Ever seen a designer where his very 1st model was perfect? I have not. I am not merely looking for extinction and reappeance of a few spieces, I am looking for restarts from zero or almost zero. And even then we have to be cautious, because mass extinction on global scale & restarts of life can have natural environmental causes.
"Why would there be hard boundries as to what life can do rather than a broad range of synthesis, and why are those specific boundries (such as no animals can breathe carbon dioxide) the lines that can't be crossed?"
designers choose options, and this choice makes other options impossible. A car with a diesel engine cannot run on petrol, that kind of stuff. Natural selection does not have a free will to choose. Species are pushed to adapt and develop, taking on as much options as they can, as a reaction upon stochastic elements, if I understand it right. That it thereby crosses boundaries is a very important cornerstone of natural selection.
"The problem with coming up with a list of what designed life would look like is that it infers an understanding of what the designer would do. Which in essence means you can make the theory fit the facts."
I have gone out of my way to not fall into this trap. I might have failed in some points, but I guess I succeeded in others. And again, I don't have all the facts available, so my theory does not fit your assumption, and I cannot make it fot mine either.
"All you have to do is explain why the designer did it this way instead of that way. Are there traces of trial an error? Yes? That's because the designer was working out solutions, he didn't get it right on the first try. No? That's because he's an intelligent designer and didn't leave behind lots of mistakes. Either outcome is explainable by design just by changing the designer. A vague designer is a theory that will fit any fact"
Very true. This list is intended to make the designer less vague and more concrete, without ever really knowing him. If you want to help to narrow it down, add some more items to the list. And again, it is not about WHY, it is about HOW.
"To come up with a solid methodology for prediction, you would first have to make solid predictions about the designer involved. And no ID movement wants to do that."
Well, I must be the very 1st then. I am making solid predictions about the designer.
"But even with the list you made, it doesn't conform to our planet. Ecosystems for instance, are not spontaneous and stable. The planet is in constant flux, the continents are drifting around the planet, it shifts from ice age to thawed age, and back again, and there have been multiple mass extinctions on the planet, as well as a constant background extinction rate. You would have to infer, not a designer that made it and then watched it go, but a designer that is constantly at work, shaping and reshaping the world's ecosystems."
We are well aware no designer is at work in nature at the moment.
"But there again is the rub, either way all you have to do is change the designer to fit the facts. As long as you assume a priori that it was designed then it's easy to explain anything by design. You just have to say that's how the designer wanted and then make up a reason why. Which is really a reverse process"

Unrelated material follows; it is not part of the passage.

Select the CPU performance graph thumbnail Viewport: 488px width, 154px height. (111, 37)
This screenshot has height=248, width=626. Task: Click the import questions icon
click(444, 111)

I don't assume it was a priori designed. By making a list of solid predictions about the designer, I am making it more difficult to make the theory fit the facts.
"It would be more logical to try and understand the nature of said designer by examing the available data, rather than the other way around."
That is exactly what I am trying to do, hence the list. And as you have stated, in order to avoid making facts fitting the theories, you need to have some clear ideas about the designer, so that you cannot renounce it when it does not suit you any more .
It is indeed not easy to find undeniable proofs of design. If it would be easy, somebody would have done it before us. One thing is important in this discussion. It centers around HOW, and not WHY. The why is in the realm of religion and stuff.